US will see higher gas prices if oil production is not increased: Former energy secretary

America is 'lacking' in oil production, Brouillette warns

Former Energy Secretary Dan Brouillette warned if the Biden administration doesn’t increase oil production in the U.S., Americans will see higher gas prices.

Brouillette made the argument on "Cavuto: Coast to Coast" on Tuesday as the national average of one gallon of gas was $4.62, according to AAA. Last year it was priced at $3.04 -- $1.58 less, as Americans continue to pay record gas prices at the pump. 

He suggested that the higher oil prices stem from the lack of energy production in the U.S., compared to other parts of the world.

"[In] 2019, we produced…almost 13 million barrels a day of oil here in the United States. Today, we're at about 11 and a half…there's a one and a half million barrel per day deficit," Brouillette said. 

"That scarcity is what's creating much of the higher pricing that you're seeing in the marketplace today."


Meanwhile, the former energy secretary pointed out that China’s oil demand is also down due to the coronavirus pandemic and lockdowns. He asserted that, once the demand "comes back to the market," however, if the Biden administration doesn’t increase the production in the U.S, Americans will certainly feel the pain at the pump. 

The Biden administration has also shifted the blame to oil companies for record-high gas prices. Brouillette noted that the government has been "disingenuous" about oil production in the U.S. 

"It's a very complex process and the government has a very important role to play," he told FOX Business host Cheryl Casone. 

Fmr Energy Sec. Brouillette warns increasing oil production in US will ‘moderate’ gas prices

Former Energy Secretary Dan Brouillette told FOX Business that if we don’t increase oil production in the U.S. Americans will see higher gas prices.  (REUTERS/Ernest Scheyder  / Reuters Photos)

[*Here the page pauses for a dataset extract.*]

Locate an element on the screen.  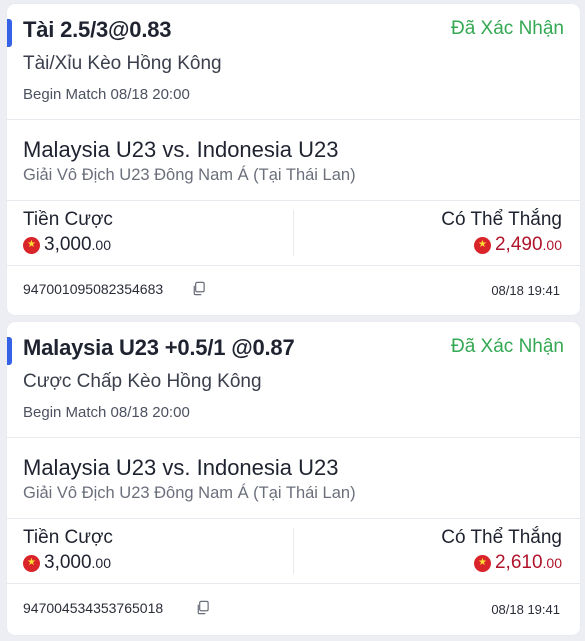
market-type: Tài/Xỉu Kèo Hồng Kông is located at coordinates (122, 64).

"I think as policymakers in Washington…in each of the states, they should look at those permitting processes and ensure that they're not hurdles or stumbling blocks to increase U.S. energy production."

He continued to say that America shouldn’t be transitioning from "one fuel source to another," and argued that the U.S. needs to take steps to produce "less energy to more energy."

"This is a basic economic issue for us. When we produce more, we have more supply in the marketplace as prices will tend to moderate, as we move the economy forward, as we continue to build this economy," Brouillette said. 


"It will take all forms of energy in order for us to do that. We will need more biomass. We will need more renewables. We will need more oil and gas…we will need more nuclear power here in America."